C'est Marzouki, en effet, qui doit décider, dans les heures qui viennent, d'accorder encore un délai de 15 jours à Mehdi Jomaâ pour qu'il poursuive les discussions en vue constituer son gouvernement de consensus, ou... désigner pour cette tâche une autre personnalité de son choix et de son sérail.

Ce second scénario nous semble cependant peu vraisemblable, car si Moncef Marzouki désire ardemment nommer l'un de ses proches au poste de chef de gouvernement, il sait pertinemment qu'il aura du mal à le faire accepter par toutes les parties engagées dans le «dialogue national», y compris ses alliés du parti islamiste Ennahdha et d'Ettakatol, qui se verraient ainsi écartées du processus par un putsch politique de la présidence provisoire.

Quoi qu'il en soit, Mehdi Jomaâ a pris une décision de sagesse, même si elle complique la situation politique dans le pays. Considéré comme proche d'Ennahdha par l'opposition et soupçonné, par Ennahdha et ses alliés, d'être le cheval de Troie de l'opposition, il a dû subir les attaques de toutes les parties à la fois.

Ennahdha, et ses satellites (CPR, Wafa, Al-Mahabba), ainsi que des éléments du bloc démocratique, ont voté hier contre un amendement de l'article 19 de loi constituante n° 2011-6 du 16 décembre 2011, relative à l'organisation provisoire des pouvoirs publics, visant à porter l'approbation du retrait de confiance au gouvernement de «la majorité absolue des membres de l'assemblée» (50+1), comme c'est le cas actuellement, à un minimum de voix requis des 3/5e des votes exprimés (60).
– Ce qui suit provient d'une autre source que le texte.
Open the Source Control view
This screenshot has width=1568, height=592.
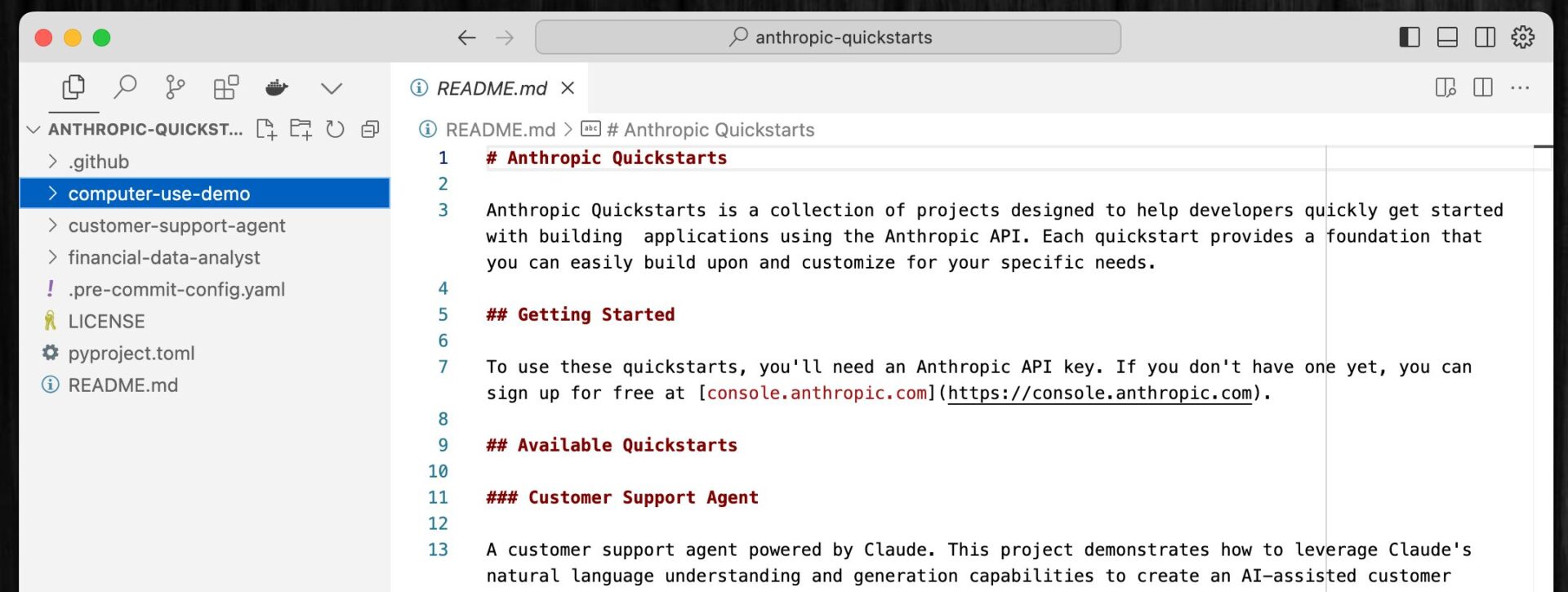coord(175,87)
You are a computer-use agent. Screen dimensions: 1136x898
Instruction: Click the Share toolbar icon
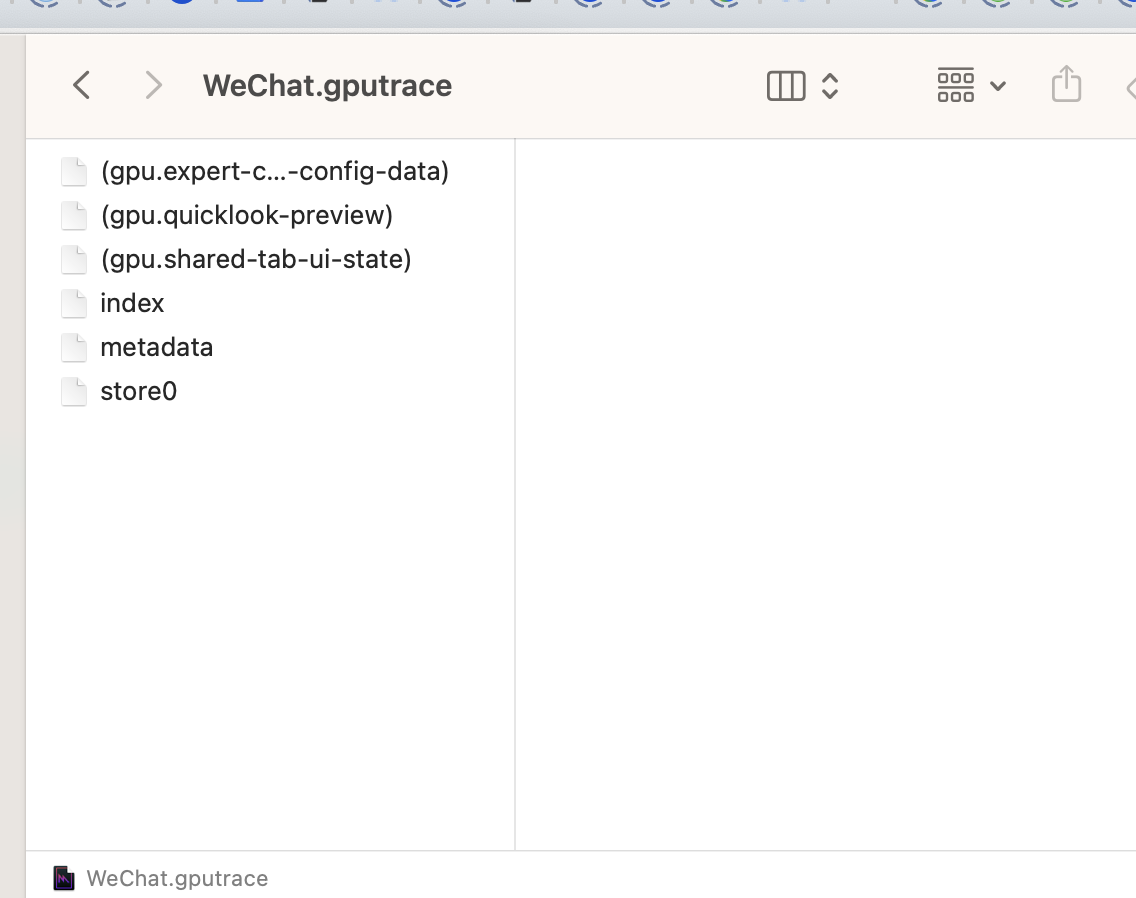coord(1066,84)
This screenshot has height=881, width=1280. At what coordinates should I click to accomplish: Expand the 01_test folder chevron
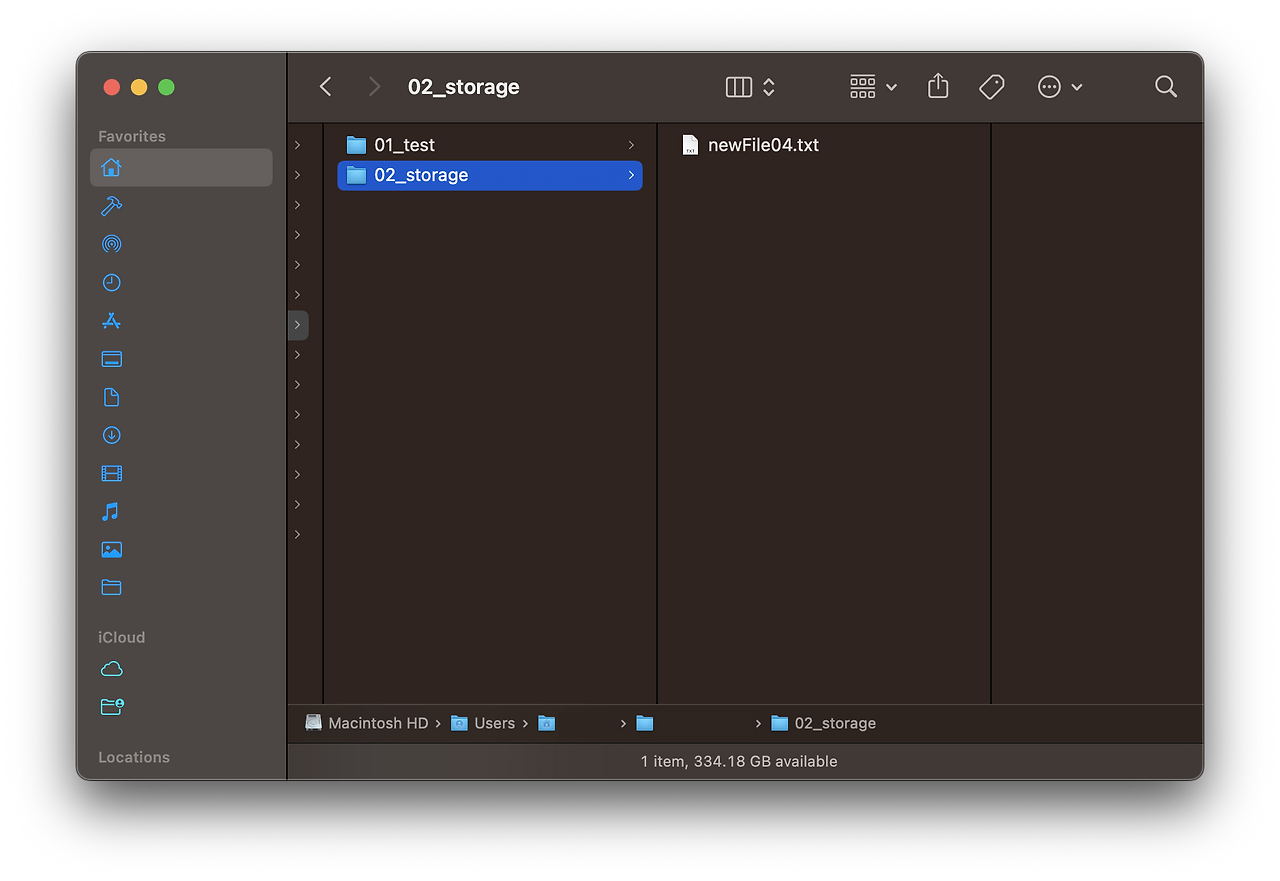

Cet amendement, qui aurait permis au prochain gouvernement de travailler dans de meilleures conditions et, surtout, avec l'assurance de ne pas être déstabilisé, à la première occasion, par un vote de défiance, n'est finalement pas passé. Et on peut estimer qu'Ennahdha a beaucoup manoeuvré pour obtenir ce résultat.

Par ailleurs, et en s'opposant fermement au maintien du ministre de l'Intérieur Lotfi Ben Jeddou dans le nouveau cabinet, l'opposition n'a pas facilité la tâche de Mehdi Jomaâ, qui préfère garder ce magistrat originaire de Kasserine, à un poste où, 10 mois après sa nomination, il commence, selon lui, à donner satisfaction.

Les positions extrêmement tranchées et les flèches acérées lancées de tous côtés semblent avoir braqué Mehdi Jomaâ, qui ne pouvait courir le risque d'envoyer son équipe en pâture alors qu'il a dû dépenser une grande énergie pour convaincre certains de ses membres d'abandonner leurs propres affaires pour se mettre au service du pays.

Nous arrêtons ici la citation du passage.